The medallion tiers structure the accumulating asset. Bronze is raw spend and platform-reported data. Silver is the cleaned, structured experiment record with its method and power documented. Gold is the validated causal result and the profit-aware allocation per client. Diamond is the cross-client causal intelligence, the corpus of what actually drives incremental profit by vertical and spend level and creative type, the defensible core and the house's alone.
Where Track R feeds Track P: the commodity capabilities, campaign management, creative generation, data piping, are rented and the relevant patterns, the experimentation frameworks, the mix-modeling approaches, are harvested when the repo research lands, named by their eventual here. The genesis capability, the experiment-design and causal-measurement engine and the cross-client causal corpus, is built and owned. The model economics are the ecosystem default, cheap open-source models for bulk variant generation and routine analysis, frontier models for the high-stakes causal reasoning and the human-facing synthesis.
8. Priority read (feeds the value rubric)

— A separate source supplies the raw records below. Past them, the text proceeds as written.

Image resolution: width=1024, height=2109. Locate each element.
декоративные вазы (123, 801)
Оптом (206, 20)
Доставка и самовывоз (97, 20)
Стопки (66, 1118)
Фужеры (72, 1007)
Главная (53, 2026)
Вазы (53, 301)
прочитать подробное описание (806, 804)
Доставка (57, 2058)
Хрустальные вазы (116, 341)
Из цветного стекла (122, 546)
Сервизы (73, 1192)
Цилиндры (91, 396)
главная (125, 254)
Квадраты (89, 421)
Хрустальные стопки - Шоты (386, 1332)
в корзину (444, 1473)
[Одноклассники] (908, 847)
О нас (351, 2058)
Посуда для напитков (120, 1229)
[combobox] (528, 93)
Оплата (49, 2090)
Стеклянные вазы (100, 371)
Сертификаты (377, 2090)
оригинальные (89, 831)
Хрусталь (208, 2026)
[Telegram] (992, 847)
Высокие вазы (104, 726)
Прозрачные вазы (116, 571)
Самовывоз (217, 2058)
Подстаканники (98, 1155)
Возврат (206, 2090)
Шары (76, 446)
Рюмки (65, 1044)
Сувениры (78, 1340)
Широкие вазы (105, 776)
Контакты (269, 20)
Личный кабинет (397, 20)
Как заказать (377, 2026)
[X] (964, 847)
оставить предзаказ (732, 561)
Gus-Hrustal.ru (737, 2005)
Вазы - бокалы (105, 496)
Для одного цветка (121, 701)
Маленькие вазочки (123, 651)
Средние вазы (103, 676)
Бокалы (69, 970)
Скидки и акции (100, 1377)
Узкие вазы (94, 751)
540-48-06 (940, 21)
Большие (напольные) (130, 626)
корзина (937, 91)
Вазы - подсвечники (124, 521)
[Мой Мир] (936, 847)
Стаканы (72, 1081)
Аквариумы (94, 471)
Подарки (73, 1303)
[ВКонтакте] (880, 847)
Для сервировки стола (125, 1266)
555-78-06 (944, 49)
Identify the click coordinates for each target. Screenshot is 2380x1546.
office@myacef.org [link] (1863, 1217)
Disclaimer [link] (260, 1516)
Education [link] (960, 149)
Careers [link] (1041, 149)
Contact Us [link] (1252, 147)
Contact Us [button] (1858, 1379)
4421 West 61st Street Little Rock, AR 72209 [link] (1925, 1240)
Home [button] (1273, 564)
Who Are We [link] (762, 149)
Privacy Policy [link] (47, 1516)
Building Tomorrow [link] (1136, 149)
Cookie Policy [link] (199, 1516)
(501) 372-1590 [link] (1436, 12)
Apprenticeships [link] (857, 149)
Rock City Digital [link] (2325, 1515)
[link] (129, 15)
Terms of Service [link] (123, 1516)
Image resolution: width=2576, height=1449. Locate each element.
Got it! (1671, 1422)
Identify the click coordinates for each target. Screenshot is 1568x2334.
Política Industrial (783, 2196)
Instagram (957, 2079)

Ad Scientist is a strong Next-tier brand with a distinctive strategic value, that it is the ecosystem's showcase for rigor, and the dependency-leverage-readiness reading shows both its strength and the one caution that keeps it behind the flagship.
The dependency read is favorable but more demanding than the siblings, because Ad Scientist depends not only on the shared harness and metagraph that the flagship's launch forces into existence, but specifically on the MCP Scientists tooling and the Scatter Model world-model being mature enough to support genuine causal measurement, which is a higher bar than running outbound sequences or generating content. That makes Ad Scientist dependency-gated on a deeper part of the infrastructure stack than Glacier, and the honest reading is that it should follow the brands that prove the analytical substrate rather than lead, because a performance-advertising brand that cannot actually measure incrementality would be a contradiction of its own thesis and worse than not launching at all.
The leverage read is where Ad Scientist earns its priority despite the deeper dependency, because it is the brand the ecosystem points to when it needs to prove that the harness produces discipline and not just volume, which is a portfolio-level asset distinct from the brand's own revenue. The experiment corpus it builds is, like Glacier's engagement flywheel, a shared causal-knowledge asset that improves paid-media decisions for every Looikos brand that spends on ads, so standing Ad Scientist up deepens a moat the whole portfolio draws on. The showcase value compounds with the case studies, because a demonstrated incremental-profit result is among the most credible proof points the ecosystem can put in front of a skeptical buyer.
The readiness read is high on the market and the timing and lower on the analytical build and the brand specifics. The market is enormous and the measurement-crisis timing is unusually favorable, the competitive gap is verified and structural, and the alpha is independently confirmed. The genuine risk concentrates in the build, because the causal-measurement engine is the hardest capability in the category to build correctly, and the persona pain is provisional.
The first-pass instinct is Next, gated specifically on the analytical substrate, MCP Scientists and Scatter Model, reaching the maturity real causal measurement requires. The single watch-item is that the experiment-design and causal-measurement engine must be genuinely rigorous and not a rebranded reporting layer, because the entire brand is the claim that it does real science, and a fake of it would be the most damaging possible failure, since the buyers most likely to buy are precisely the ones who have already been lied to about testing. The strategist reconciles against the full rubric, but the desk's input is that Ad Scientist ranks behind the flagship and roughly alongside Glacier in the category, with a deeper substrate dependency and a higher showcase value.